FRAGMENTO DE TEXTO>
=======

Se acercaba el otoño y con él, inminente, la época
de los caminos intransitables. Para acelerar mi fuga, se decidió
que los dos desterrados que estaban en turno se escapasen juntos. Un amigo
aldeano prometió sacarme de Werjolensk en unión de E. G.,
la traductora de Marx. Salimos al campo, de noche, y el aldeano que había
de conducirnos nos tapó con paja y toldos de lienzo, como si fuésemos
una carga de mercancías. Mientras tanto, para sacarle dos días
de delantera a la policía, mi mujer metía un muñeco
en la cama, haciendo el papel de enfermo. El aldeano arreaba los caballos
a la manera siberiana, es decir, a una velocidad de veinte verstas por
hora. Mis costillas iban contando los baches del camino y a mis oídos
llegaban los gemidos de mi vecina de viaje. Cambiamos el tiro dos veces.
Antes de llegar a la estación del ferrocarril, me separé
de mi compañera de expedición, para no doblar las sospechas
y los posibles tropiezos. Sin grandes contratiempos pude tomar el tren,
a donde los amigos de Irkutsk me habían mandado una maleta con camisas
almidonadas, una corbata y otros atributos de la civilización. Llevaba
en la mano un tomo de Homero traducido en hexámetros rusos por Gniedich
y en el bolsillo un pasaporte extendido a nombre de Trotsky, nombre que
había escrito al azar, sin sospechar ni mucho menos que había
de quedarme con él para toda la vida. El tren siberiano llevábame
rumbo a Occidente. Los gendarmes de guardia me dejaban pasar sin fijarse
en mí. Las talludas mujeres siberianas salían a las estaciones
con pollos y lechones asados, botellas de leche, montañas de pan
recién amasado. Los andenes semejaban exposiciones de la abundancia
de aquella tierra. Los viajeros del coche fueron todo el camino bebiendo
té y comiendo los baratos panecillos siberianos empapados de grasa.
Yo, entretanto, leía los exámenes homéricos y soñaba
con el extranjero. La evasión no tenía nada de romántico;
acababa en una vulgar bacanal de té.

=======

EJERCICIO> ¿Puedes editar el relato de la fuga, comenzando en "Se acercaba el" y siguiendo hasta "tiro dos veces.", de modo que "muñeco" quede sustituido por "bulto"? Las filas no tienen ningún papel en esto.

Datos almacenados>
=======

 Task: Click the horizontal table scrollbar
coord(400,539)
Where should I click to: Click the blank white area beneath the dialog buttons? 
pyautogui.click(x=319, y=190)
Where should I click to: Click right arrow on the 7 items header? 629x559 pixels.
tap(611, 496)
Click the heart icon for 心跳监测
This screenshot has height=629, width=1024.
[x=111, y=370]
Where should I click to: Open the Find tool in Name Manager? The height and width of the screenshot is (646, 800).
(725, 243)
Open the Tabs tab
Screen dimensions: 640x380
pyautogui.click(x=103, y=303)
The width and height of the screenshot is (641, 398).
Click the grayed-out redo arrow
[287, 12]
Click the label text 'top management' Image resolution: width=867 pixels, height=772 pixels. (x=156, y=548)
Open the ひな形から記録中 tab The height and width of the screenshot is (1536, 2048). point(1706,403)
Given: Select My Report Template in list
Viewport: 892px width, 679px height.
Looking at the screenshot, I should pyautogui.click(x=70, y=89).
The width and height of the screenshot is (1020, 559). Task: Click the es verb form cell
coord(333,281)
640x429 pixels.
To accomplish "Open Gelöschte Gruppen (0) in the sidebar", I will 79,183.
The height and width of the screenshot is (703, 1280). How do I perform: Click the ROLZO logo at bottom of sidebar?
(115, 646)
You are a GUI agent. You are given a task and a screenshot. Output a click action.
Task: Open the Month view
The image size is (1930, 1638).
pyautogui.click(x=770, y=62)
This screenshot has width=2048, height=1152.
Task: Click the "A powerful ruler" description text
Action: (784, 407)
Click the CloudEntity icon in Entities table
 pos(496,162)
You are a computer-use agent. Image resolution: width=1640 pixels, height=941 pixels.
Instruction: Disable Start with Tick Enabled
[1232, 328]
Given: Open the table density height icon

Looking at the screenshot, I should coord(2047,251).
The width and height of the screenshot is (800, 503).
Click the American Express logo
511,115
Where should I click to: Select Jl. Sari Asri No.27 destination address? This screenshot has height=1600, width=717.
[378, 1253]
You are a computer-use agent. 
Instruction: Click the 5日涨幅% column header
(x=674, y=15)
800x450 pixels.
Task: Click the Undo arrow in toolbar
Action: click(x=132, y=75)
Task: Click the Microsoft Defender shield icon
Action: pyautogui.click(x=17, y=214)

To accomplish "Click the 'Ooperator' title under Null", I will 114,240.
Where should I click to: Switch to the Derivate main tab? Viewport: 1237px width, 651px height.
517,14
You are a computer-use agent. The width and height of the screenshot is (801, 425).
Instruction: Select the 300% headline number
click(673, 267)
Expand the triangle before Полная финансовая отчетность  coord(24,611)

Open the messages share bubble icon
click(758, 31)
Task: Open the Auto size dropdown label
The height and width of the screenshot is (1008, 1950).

=======

SOLUCIÓN>
Se acercaba el otoño y con él, inminente, la época
de los caminos intransitables. Para acelerar mi fuga, se decidió
que los dos desterrados que estaban en turno se escapasen juntos. Un amigo
aldeano prometió sacarme de Werjolensk en unión de E. G.,
la traductora de Marx. Salimos al campo, de noche, y el aldeano que había
de conducirnos nos tapó con paja y toldos de lienzo, como si fuésemos
una carga de mercancías. Mientras tanto, para sacarle dos días
de delantera a la policía, mi mujer metía un bulto
en la cama, haciendo el papel de enfermo. El aldeano arreaba los caballos
a la manera siberiana, es decir, a una velocidad de veinte verstas por
hora. Mis costillas iban contando los baches del camino y a mis oídos
llegaban los gemidos de mi vecina de viaje. Cambiamos el tiro dos veces.